A package which facilitates loading data from the MIMIC-CXR-JPG dataset

Project description

mimic-cxr-jpg-loader

mimic-cxr-jpg-loader is a Python package that provides utilities to easily load the MIMIC-CXR-JPG Dataset [1], [2] which is available on Physionet [3]. This dataset contains chest X-ray images in JPG format from the MIMIC-CXR dataset, which is a large publicly available dataset of chest radiographs in DICOM format.

Installation

You can install mimic-cxr-jpg-loader via pip:

pip install mimic-cxr-jpg-loader

Usage

To use this package, simply create a new Dataset by providing the required filepaths and, optionally, a list of modifiers.

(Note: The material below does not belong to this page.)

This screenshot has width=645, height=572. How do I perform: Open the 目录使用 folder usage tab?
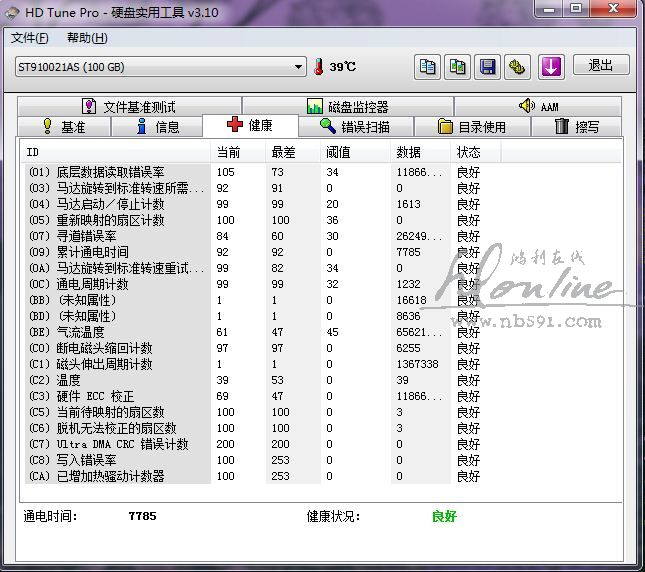pyautogui.click(x=472, y=127)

from mimic_cxr_jpg_loader.dataset import MIMICDataset
from mimic_cxr_jpg_loader.modifiers import *

dataset = MIMICDataset(
    root="/example/datasets/MIMIC-CXR-JPG",
    split_path="/example/datasets/MIMIC-CXR-JPG/mimic-cxr-2.0.0-split.csv",
    modifiers=[
        FilterByViewPosition(ViewPosition.PA),
        FilterBySplit(Split.TRAIN),
        UIgnore(Pathology.CARDIOMEGALY),
    ],
)

Afterwards, access the dataset like a regular Pytorch Dataset, e.g. dataset[idx], which will return a tuple in the format (img, labels) where img is a Pillow Image object and labels a Pandas Series object containing all data about it.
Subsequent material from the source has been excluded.